The three games are:
- DOTA 2
- Counter-Strike: Global Offensive
- Player Unknown's Battlegrounds
Gathering the data:
The forums for the three selected games are extremely active. This was very helpful from a data quantity standpoint, but it introduced another issue: Without using the search functionality, one isn't able to find any posts more than a couple days old.

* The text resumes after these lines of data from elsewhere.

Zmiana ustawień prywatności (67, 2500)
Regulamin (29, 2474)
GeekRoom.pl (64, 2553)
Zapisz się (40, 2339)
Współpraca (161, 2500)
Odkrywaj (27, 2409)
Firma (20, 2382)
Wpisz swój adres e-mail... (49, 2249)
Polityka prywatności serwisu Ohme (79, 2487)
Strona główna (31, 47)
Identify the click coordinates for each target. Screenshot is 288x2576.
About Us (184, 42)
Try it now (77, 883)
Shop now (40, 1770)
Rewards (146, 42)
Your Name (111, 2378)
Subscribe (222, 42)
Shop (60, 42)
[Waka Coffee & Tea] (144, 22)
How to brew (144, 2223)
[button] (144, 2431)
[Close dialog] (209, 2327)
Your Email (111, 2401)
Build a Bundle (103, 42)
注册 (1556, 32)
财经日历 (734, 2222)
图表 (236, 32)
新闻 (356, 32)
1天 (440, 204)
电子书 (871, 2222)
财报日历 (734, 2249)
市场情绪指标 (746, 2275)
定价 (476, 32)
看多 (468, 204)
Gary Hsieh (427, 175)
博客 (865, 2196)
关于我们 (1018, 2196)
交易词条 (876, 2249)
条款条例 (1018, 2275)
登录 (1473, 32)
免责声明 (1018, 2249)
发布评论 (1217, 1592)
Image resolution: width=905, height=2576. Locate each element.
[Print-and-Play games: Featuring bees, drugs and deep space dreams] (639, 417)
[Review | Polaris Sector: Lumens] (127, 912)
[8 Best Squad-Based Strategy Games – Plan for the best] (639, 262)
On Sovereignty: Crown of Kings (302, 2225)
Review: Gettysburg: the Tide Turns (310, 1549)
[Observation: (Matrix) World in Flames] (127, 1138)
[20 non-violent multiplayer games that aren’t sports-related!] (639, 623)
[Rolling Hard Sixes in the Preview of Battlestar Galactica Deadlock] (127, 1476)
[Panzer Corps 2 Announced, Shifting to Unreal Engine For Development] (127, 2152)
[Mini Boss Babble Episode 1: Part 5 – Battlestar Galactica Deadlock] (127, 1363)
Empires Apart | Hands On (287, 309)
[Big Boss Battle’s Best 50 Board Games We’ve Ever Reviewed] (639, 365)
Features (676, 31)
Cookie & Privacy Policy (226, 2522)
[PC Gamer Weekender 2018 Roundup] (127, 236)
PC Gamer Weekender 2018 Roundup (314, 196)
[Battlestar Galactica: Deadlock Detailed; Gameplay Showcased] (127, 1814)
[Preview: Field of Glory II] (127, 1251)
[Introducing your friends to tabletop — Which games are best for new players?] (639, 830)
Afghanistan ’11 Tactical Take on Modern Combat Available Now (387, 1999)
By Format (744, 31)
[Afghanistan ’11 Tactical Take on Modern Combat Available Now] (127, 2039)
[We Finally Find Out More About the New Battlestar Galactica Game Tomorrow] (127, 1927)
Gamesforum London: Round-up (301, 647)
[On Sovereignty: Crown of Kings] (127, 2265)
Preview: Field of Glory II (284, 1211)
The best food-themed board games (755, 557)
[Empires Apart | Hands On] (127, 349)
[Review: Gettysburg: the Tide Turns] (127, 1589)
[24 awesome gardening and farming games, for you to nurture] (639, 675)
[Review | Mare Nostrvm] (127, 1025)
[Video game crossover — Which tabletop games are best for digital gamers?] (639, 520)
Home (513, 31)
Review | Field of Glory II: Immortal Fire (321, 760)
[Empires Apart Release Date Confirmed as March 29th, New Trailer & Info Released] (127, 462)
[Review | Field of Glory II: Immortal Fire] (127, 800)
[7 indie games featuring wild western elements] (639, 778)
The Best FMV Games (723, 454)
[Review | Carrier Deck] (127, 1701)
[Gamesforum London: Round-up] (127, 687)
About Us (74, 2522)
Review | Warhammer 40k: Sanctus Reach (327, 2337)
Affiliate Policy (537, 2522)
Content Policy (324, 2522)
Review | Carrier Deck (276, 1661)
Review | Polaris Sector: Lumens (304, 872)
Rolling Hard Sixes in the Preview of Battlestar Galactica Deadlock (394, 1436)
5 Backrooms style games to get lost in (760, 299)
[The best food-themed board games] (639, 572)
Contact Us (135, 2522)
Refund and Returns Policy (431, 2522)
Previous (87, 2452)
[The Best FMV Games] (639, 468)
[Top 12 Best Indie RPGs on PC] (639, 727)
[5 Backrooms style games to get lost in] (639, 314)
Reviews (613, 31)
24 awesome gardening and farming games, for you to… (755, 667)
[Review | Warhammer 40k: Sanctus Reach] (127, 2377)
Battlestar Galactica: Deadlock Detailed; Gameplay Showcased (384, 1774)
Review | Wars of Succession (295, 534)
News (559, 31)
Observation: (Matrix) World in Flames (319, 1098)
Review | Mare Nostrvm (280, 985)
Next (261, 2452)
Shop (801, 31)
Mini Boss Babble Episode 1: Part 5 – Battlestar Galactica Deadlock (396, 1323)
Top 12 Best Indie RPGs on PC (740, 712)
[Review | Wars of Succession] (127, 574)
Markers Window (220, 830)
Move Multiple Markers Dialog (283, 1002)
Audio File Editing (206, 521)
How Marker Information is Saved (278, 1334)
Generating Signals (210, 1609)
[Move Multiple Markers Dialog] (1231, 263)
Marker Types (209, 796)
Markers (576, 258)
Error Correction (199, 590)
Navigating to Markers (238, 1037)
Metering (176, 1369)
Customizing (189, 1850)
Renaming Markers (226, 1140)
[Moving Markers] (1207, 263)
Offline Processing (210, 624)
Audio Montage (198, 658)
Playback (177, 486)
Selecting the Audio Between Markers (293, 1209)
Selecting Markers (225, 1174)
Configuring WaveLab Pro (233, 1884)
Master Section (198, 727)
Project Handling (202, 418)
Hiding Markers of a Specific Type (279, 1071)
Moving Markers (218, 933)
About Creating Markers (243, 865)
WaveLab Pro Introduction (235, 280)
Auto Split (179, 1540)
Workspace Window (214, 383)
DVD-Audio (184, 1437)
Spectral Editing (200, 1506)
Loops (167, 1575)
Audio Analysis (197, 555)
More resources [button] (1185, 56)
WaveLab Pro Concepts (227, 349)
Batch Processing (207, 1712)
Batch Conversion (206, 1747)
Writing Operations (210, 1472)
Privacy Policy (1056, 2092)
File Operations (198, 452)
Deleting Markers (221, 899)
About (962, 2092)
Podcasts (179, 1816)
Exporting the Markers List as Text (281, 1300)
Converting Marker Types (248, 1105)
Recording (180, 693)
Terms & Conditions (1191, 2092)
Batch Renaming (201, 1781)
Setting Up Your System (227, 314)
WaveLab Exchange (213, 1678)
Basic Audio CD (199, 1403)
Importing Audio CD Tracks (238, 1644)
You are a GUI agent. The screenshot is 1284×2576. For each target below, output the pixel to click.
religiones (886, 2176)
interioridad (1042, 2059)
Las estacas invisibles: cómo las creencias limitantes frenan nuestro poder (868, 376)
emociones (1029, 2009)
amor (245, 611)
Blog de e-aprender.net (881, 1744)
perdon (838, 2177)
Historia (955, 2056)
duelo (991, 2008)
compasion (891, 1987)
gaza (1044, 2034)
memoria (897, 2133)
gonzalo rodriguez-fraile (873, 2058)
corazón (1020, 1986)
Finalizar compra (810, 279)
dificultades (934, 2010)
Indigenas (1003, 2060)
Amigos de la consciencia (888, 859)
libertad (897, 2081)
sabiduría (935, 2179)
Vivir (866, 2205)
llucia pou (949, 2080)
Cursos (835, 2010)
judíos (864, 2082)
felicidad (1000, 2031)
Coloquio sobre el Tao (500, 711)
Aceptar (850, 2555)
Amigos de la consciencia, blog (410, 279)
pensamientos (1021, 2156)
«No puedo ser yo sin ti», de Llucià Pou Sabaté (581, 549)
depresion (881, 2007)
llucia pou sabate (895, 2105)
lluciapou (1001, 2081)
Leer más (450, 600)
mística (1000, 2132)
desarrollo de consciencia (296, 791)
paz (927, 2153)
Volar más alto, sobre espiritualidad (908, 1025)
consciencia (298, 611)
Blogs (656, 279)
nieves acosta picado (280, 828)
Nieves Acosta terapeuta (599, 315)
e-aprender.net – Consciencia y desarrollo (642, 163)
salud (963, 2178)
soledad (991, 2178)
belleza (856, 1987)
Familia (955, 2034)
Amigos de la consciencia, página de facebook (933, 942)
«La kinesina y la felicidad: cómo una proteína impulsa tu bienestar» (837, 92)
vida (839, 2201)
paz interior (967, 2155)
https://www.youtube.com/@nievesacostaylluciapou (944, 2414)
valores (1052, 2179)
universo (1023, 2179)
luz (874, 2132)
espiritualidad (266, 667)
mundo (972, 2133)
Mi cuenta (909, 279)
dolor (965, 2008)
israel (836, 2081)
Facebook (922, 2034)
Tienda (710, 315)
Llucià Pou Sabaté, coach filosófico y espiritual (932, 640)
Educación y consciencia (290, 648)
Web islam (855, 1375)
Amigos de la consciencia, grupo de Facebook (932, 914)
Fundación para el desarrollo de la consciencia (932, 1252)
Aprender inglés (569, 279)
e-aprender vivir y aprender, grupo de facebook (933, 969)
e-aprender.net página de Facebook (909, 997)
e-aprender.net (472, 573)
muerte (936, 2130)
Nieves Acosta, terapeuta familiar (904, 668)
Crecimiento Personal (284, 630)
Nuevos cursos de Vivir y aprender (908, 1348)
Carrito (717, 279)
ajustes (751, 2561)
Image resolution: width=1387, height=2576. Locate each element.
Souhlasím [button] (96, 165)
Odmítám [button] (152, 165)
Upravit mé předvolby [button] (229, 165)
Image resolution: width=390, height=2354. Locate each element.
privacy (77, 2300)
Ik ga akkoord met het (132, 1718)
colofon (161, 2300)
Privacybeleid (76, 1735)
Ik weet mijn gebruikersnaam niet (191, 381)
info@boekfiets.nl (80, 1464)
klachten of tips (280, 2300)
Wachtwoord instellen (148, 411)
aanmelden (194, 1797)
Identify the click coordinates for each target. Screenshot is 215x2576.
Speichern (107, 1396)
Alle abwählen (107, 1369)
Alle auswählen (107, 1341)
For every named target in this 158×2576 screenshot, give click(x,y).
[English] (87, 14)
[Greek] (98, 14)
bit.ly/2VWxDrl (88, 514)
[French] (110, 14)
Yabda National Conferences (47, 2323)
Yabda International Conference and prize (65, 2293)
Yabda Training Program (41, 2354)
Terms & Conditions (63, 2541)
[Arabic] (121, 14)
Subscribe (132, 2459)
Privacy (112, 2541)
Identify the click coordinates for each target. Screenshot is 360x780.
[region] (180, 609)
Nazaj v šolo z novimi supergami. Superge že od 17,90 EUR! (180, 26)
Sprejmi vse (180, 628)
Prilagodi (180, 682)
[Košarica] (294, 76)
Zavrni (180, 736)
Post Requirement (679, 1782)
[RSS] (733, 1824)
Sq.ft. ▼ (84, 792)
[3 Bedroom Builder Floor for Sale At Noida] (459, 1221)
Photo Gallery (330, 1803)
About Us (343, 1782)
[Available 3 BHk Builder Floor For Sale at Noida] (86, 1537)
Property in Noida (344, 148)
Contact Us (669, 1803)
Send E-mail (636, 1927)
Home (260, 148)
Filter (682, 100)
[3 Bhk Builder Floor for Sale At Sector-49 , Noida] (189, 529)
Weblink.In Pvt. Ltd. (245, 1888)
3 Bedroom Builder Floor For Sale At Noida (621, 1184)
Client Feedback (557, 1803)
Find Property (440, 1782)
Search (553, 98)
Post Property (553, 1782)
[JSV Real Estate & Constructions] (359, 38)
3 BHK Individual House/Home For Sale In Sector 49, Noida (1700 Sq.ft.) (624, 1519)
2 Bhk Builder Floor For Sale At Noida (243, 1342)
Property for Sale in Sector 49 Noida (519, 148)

Therefore, the gathering process had to be split into two parts. The first task was to harvest the ID numbers of individual threads. This was quite time-consuming, as only ten threads could be displayed per page, and many had too few replies to be useful (I filtered out any posts that didn't have at least 2 replies). To help ensure a robust sample of posts, I ran both generic searchterms like "who", "what", "where", as well as game-specific language like "OP", "fps", and "champ". Once the script was executing properly, I spun up six separate EC2 instances on Amazon Web Services to conduct the scraping in parallel.
After sampling, I had the IDs of roughly 60,000 threads, which I would later discover had anywhere from 2 to over 40,000 replies. After some experimentation with Selenium, I was able to obtain 50 replies per request instead of the default 15. I then used the requests library along with BeautifulSoup to parse the responses and pull out date, content, etc., which I again parallelized over my six EC2 instances.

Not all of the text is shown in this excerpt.